If its moves succeed, Allergan will be able to avoid a pending
hearing before a patent-office panel on the patents for Restasis, a
key product for the company. A separate review of the patents, by a
federal court in Texas, will continue.
"We are completely open to having these patents adjudicated in
the federal courts. But we don't think going through that we should
be subject to a second review" at the patent office, Allergan CEO
Brent Saunders said in an interview.
Teva said it would keep pursuing its patent challenges, while
criticizing Allergan's tactic as "new and unusual way for a company
to try to delay access to high quality and affordable generic
alternatives."
Akorn and Mylan didn't respond to requests for comment.
The agreement with Allergan entitles the tribe to a $13.75
million initial payment and $15 million in annual royalties,
starting next year, until the Restasis patents expire or are no
longer valid. Allergan retains the rest of the revenue from
Restasis, the company's second-biggest seller after Botox with $1.4
billion in sales last year.
Dale White, general counsel for the 13,000-member tribe, said it
would use the proceeds to diversify revenue beyond its casino and
address "unmet needs" in areas such as housing, health care and
education.
"Even though the casino has been good for us, we can't rely on
it long term. We have to diversify," he said.
The legal maneuvering is a new twist on drug companies' longtime
fight to protect their lucrative products from lower-priced
generics, whose introduction usually cuts into and then largely
eliminates sales of the brand-name drug within months.
Allergan has been trying to shield Restasis from competition on
many fronts, including from a new dry-eye drug, called Xiidra, from
rival Shire PLC. Allergan also is fending off lower-price generics,
suing potential manufacturers in the federal court in Texas for
patent infringement.
The federal court in Texas held a trial on the claims last week,
and Allergan expects a decision within the next few months,
according to Bob Bailey, the company's chief legal officer.
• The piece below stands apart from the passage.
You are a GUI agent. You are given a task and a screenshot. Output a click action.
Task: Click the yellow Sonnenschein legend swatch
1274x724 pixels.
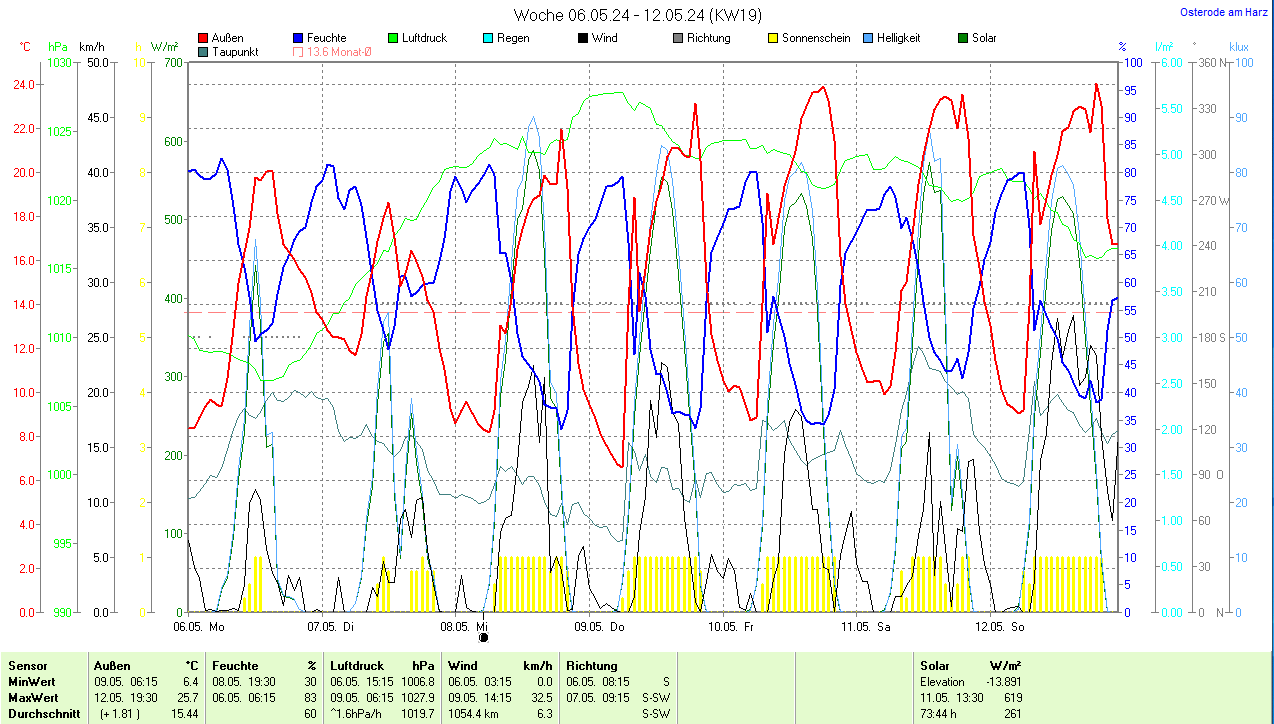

Allergan took out the Restasis patents in 2013 as the company
began facing generic threats. The company says the patents don't
expire until 2024, while generic rivals argue the patents shouldn't
have been granted in the first place and should be ruled
invalid.
To invalidate the patents, Akorn, Mylan and Teva addressed the
U.S. Patent and Trademark Office under a process known as inter
partes review.
The IPR process was established six years ago as a quicker,
cheaper path to determine the validity of patents, compared with
the process in federal courts. But critics, including drug
companies, say it has been exploited by so-called patent trolls,
hedge funds and others.
The Supreme Court is weighing the constitutionality of the
patent-office challenge process.
Allergan still faces a potential loss in the case it initiated
in federal court. It is unclear if tribal sovereign immunity could
protect drug patents in federal court. But patent-law experts say
Allergan seems to have found a way -- under a web of court and
patent-office decisions -- to at least avoid the risk of setback at
the patent office.
"Barring some radical change in the law, it looks like Allergan
just checkmated everybody," said Jacob Sherkow, an associate
professor at New York Law School's Innovation Center for Law and
Technology.
Michael Carrier, an intellectual-property specialist at Rutgers
University Law School, said such an outcome would remove a valuable
tool for keeping down drug costs. "This is an ominous development
because there will be a lot of cases, unlike this case, that will
only be challenged through IPR" because the cumbersome federal
court process may deter generic-drug makers from challenging the
patents for some expensive drugs, Mr. Carrier said.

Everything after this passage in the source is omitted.